Die vermindering van de bescherming wordt op geen enkele wijze verantwoord in het verslag aan de Vlaamse Regering bij het besluit van 18 april 2008…. Deze toelichting bevat geen enkele verklaring voor de afschaffing van de bekendmaking van terinzagelegging. Deze vermindering valt op zich niet te verantwoorden. Het is op zich een kleine moeite om te zorgen voor een bekendmaking.
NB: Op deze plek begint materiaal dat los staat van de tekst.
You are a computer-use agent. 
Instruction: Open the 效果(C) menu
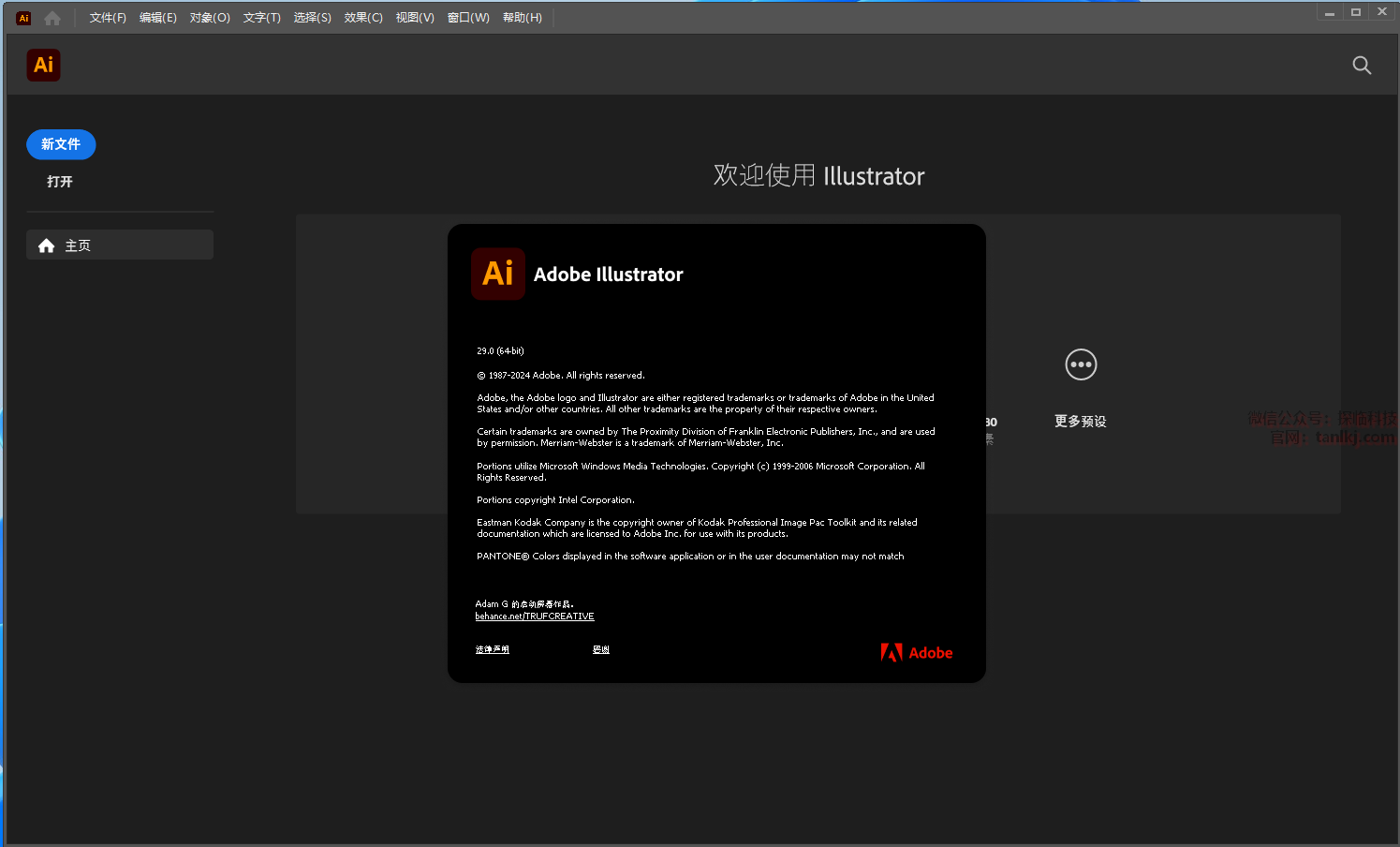coord(363,18)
57. Minstens is er sprake van een ongelijke behandeling van de burger die betrokken wenst te worden bij de publieke consultatie van een plan-MER voor een RUP dat opgemaakt wordt volgens het integratiespoor, en de burger die betrokken wenst te worden bij de publieke consultatie van een ander plan-MER. Die ongelijke behandeling is in strijd met de artikelen 10 en 11 van de grondwet.
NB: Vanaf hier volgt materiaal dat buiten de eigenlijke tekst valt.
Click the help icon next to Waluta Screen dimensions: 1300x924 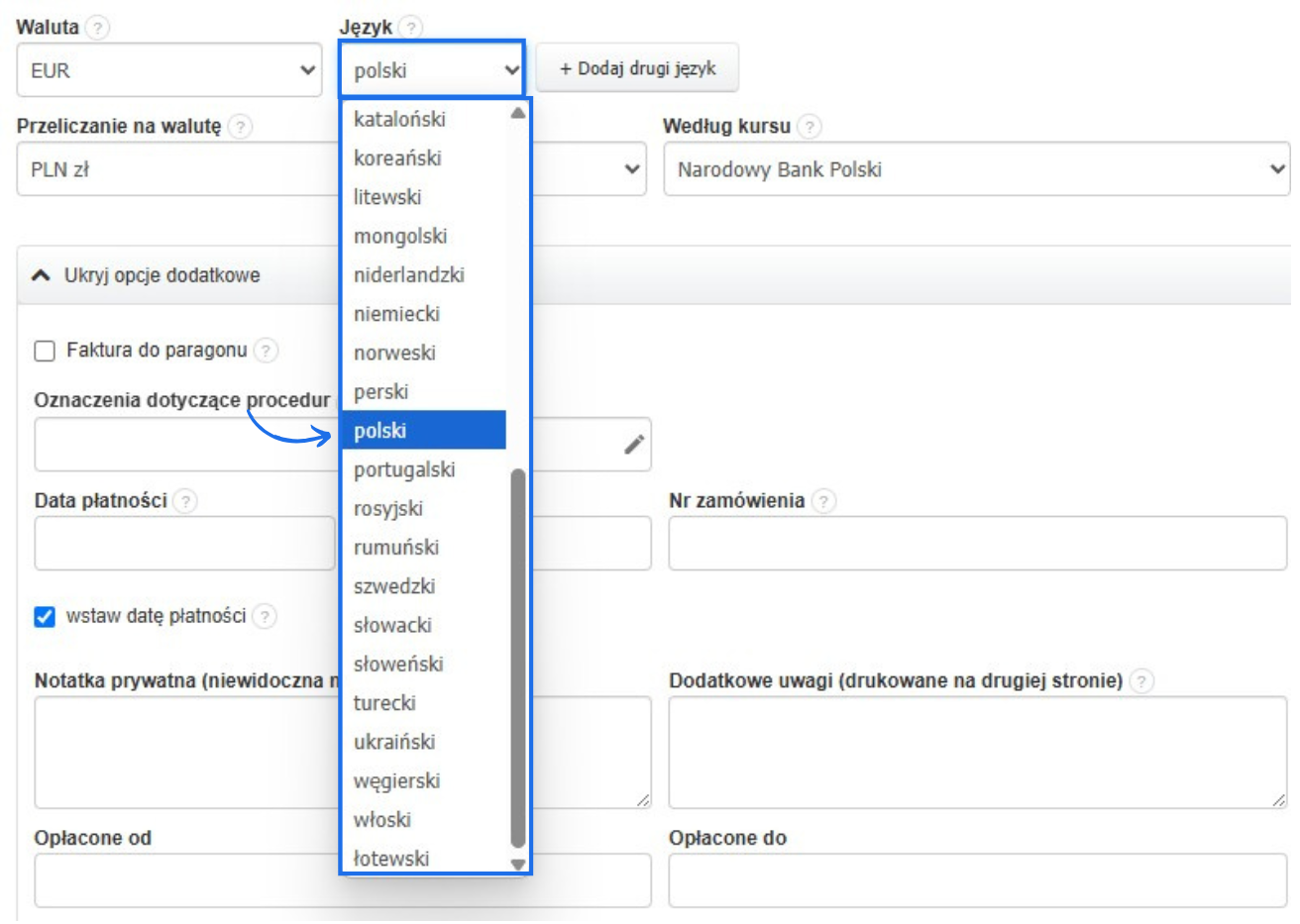pyautogui.click(x=97, y=28)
58. Het past dan ook artikel 4, §3 van het Besluit van 18 april 2008 onwettig te verklaren. Met toepassing van artikel 4.2.4, §2 DABM is de generieke regeling van artikel 7 van het besluit van 12 oktober 2007 van toepassing. Dit voorziet in een publicatie van de aankondiging in ten minste één krant of in het gemeentelijk informatieblad. Die publicatie is niet gebeurd.
59. De belangen van de verzoekende partijen zijn hierdoor geschaad. De vijfde tot negende verzoekende partijen hebben geen opmerkingen geuit in het kader van de publieke consultatie. Zij hadden er ook geen weet
van dat zij dit konden doen. Zij hadden die opmerkingen willen uiten, en hadden via een correcte publicatie kunnen weten dat zij dit konden doen. De eerste tot vierde verzoekende partij hebben wel opmerkingen geuit,
maar wel laattijdig. Uit niets blijkt dat deze opmerkingen ook door de Dienst MER werden behandeld. In elk geval dienden deze opmerkingen op zeer korte termijn te worden ingediend, zodat deze verzoekende partijen niet over de volle termijn van dertig dagen beschikten om hun opmerkingen te bezorgen.’
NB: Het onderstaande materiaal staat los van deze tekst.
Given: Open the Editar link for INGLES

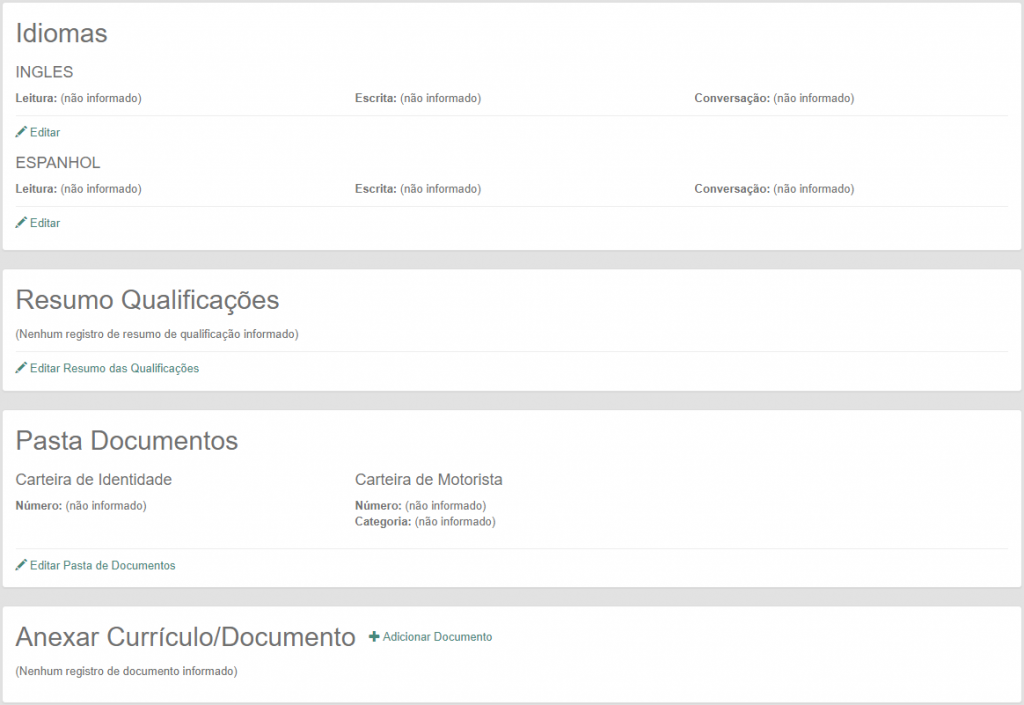Looking at the screenshot, I should (x=45, y=132).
De echte grond van de zaak gaat niet over een onvoldoende bekendmaking van het plan-MER, maar over de inplanting van een nieuwe gevangenis in Dendermonde, in de omgeving van de woningen van de procederende partijen. Hierbij hebben twee verzoekende partijen bij de Raad van State aannemelijk kunnen maken dat de onmiddellijke tenuitvoerlegging van het bestreden PRUP hun een ernstig en moeilijk te herstellen nadeel kan berokkenen, zodat is voldaan aan de voorwaarden om de schorsing van de tenuitvoerlegging van het provinciaal ruimtelijk uitvoeringsplan “Afbakening kleinstedelijk gebied Dendermonde” te bevelen.